(The task)
Put each line of the material below into a JSON list of strings, one string per line, and leave out blank lines.

(Source records)
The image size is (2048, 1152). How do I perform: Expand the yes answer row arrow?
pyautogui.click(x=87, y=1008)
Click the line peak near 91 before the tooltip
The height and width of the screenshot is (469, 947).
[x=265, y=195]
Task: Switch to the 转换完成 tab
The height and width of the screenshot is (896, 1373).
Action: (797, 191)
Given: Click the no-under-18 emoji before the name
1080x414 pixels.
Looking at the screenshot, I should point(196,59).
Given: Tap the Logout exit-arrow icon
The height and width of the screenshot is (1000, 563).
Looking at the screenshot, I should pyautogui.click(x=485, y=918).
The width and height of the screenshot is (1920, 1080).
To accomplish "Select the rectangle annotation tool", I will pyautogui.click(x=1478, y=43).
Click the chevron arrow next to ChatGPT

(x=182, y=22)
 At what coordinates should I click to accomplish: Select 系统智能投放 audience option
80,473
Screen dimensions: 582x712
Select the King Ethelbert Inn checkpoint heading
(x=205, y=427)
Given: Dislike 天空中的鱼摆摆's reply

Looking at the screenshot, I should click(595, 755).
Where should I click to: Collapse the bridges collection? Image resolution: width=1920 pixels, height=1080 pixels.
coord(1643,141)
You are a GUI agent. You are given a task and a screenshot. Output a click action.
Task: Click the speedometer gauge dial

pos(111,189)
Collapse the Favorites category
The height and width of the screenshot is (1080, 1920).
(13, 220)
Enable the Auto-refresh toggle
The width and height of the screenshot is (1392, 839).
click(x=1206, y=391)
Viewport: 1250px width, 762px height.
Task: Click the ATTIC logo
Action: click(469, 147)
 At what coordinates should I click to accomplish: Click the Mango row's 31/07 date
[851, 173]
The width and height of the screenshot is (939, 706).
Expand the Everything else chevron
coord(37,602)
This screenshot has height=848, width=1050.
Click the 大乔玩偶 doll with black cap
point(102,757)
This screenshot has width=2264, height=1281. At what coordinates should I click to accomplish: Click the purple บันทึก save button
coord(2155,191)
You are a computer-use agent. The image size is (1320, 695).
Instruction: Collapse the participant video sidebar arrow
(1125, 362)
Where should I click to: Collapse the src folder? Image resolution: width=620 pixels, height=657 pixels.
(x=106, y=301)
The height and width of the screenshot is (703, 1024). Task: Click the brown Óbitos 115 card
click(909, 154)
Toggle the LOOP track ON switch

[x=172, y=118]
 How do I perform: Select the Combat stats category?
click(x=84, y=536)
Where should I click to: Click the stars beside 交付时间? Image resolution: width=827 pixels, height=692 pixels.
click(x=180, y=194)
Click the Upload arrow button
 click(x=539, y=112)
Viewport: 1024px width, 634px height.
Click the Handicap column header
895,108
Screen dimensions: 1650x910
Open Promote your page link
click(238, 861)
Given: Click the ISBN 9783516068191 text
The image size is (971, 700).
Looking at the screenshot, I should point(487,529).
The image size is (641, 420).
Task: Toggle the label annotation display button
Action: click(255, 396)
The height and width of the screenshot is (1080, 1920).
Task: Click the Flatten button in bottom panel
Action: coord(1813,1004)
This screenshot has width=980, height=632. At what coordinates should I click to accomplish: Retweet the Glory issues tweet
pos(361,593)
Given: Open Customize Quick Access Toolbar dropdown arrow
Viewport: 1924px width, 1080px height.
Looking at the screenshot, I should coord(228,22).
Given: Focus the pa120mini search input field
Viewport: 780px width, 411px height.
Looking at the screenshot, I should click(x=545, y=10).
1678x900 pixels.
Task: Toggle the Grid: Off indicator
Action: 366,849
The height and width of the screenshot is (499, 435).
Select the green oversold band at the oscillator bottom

(Worked answer)
[
  "The image size is (2048, 1152). How do I perform: Expand the yes answer row arrow?",
  "pyautogui.click(x=87, y=1008)",
  "Click the line peak near 91 before the tooltip",
  "The height and width of the screenshot is (469, 947).",
  "[x=265, y=195]",
  "Task: Switch to the 转换完成 tab",
  "The height and width of the screenshot is (896, 1373).",
  "Action: (797, 191)",
  "Given: Click the no-under-18 emoji before the name",
  "1080x414 pixels.",
  "Looking at the screenshot, I should point(196,59).",
  "Given: Tap the Logout exit-arrow icon",
  "The height and width of the screenshot is (1000, 563).",
  "Looking at the screenshot, I should pyautogui.click(x=485, y=918).",
  "The width and height of the screenshot is (1920, 1080).",
  "To accomplish \"Select the rectangle annotation tool\", I will pyautogui.click(x=1478, y=43).",
  "Click the chevron arrow next to ChatGPT",
  "(x=182, y=22)",
  " At what coordinates should I click to accomplish: Select 系统智能投放 audience option",
  "80,473",
  "Screen dimensions: 582x712",
  "Select the King Ethelbert Inn checkpoint heading",
  "(x=205, y=427)",
  "Given: Dislike 天空中的鱼摆摆's reply",
  "Looking at the screenshot, I should click(595, 755).",
  "Where should I click to: Collapse the bridges collection? Image resolution: width=1920 pixels, height=1080 pixels.",
  "coord(1643,141)",
  "You are a GUI agent. You are given a task and a screenshot. Output a click action.",
  "Task: Click the speedometer gauge dial",
  "pos(111,189)",
  "Collapse the Favorites category",
  "The height and width of the screenshot is (1080, 1920).",
  "(13, 220)",
  "Enable the Auto-refresh toggle",
  "The width and height of the screenshot is (1392, 839).",
  "click(x=1206, y=391)",
  "Viewport: 1250px width, 762px height.",
  "Task: Click the ATTIC logo",
  "Action: click(469, 147)",
  " At what coordinates should I click to accomplish: Click the Mango row's 31/07 date",
  "[851, 173]",
  "The width and height of the screenshot is (939, 706).",
  "Expand the Everything else chevron",
  "coord(37,602)",
  "This screenshot has height=848, width=1050.",
  "Click the 大乔玩偶 doll with black cap",
  "point(102,757)",
  "This screenshot has width=2264, height=1281. At what coordinates should I click to accomplish: Click the purple บันทึก save button",
  "coord(2155,191)",
  "You are a computer-use agent. The image size is (1320, 695).",
  "Instruction: Collapse the participant video sidebar arrow",
  "(1125, 362)",
  "Where should I click to: Collapse the src folder? Image resolution: width=620 pixels, height=657 pixels.",
  "(x=106, y=301)",
  "The height and width of the screenshot is (703, 1024). Task: Click the brown Óbitos 115 card",
  "click(909, 154)",
  "Toggle the LOOP track ON switch",
  "[x=172, y=118]",
  " How do I perform: Select the Combat stats category?",
  "click(x=84, y=536)",
  "Where should I click to: Click the stars beside 交付时间? Image resolution: width=827 pixels, height=692 pixels.",
  "click(x=180, y=194)",
  "Click the Upload arrow button",
  " click(x=539, y=112)",
  "Viewport: 1024px width, 634px height.",
  "Click the Handicap column header",
  "895,108",
  "Screen dimensions: 1650x910",
  "Open Promote your page link",
  "click(238, 861)",
  "Given: Click the ISBN 9783516068191 text",
  "The image size is (971, 700).",
  "Looking at the screenshot, I should point(487,529).",
  "The image size is (641, 420).",
  "Task: Toggle the label annotation display button",
  "Action: click(255, 396)",
  "The height and width of the screenshot is (1080, 1920).",
  "Task: Click the Flatten button in bottom panel",
  "Action: coord(1813,1004)",
  "This screenshot has width=980, height=632. At what coordinates should I click to accomplish: Retweet the Glory issues tweet",
  "pos(361,593)",
  "Given: Open Customize Quick Access Toolbar dropdown arrow",
  "Viewport: 1924px width, 1080px height.",
  "Looking at the screenshot, I should coord(228,22).",
  "Given: Focus the pa120mini search input field",
  "Viewport: 780px width, 411px height.",
  "Looking at the screenshot, I should click(x=545, y=10).",
  "1678x900 pixels.",
  "Task: Toggle the Grid: Off indicator",
  "Action: 366,849",
  "The height and width of the screenshot is (499, 435).",
  "Select the green oversold band at the oscillator bottom"
]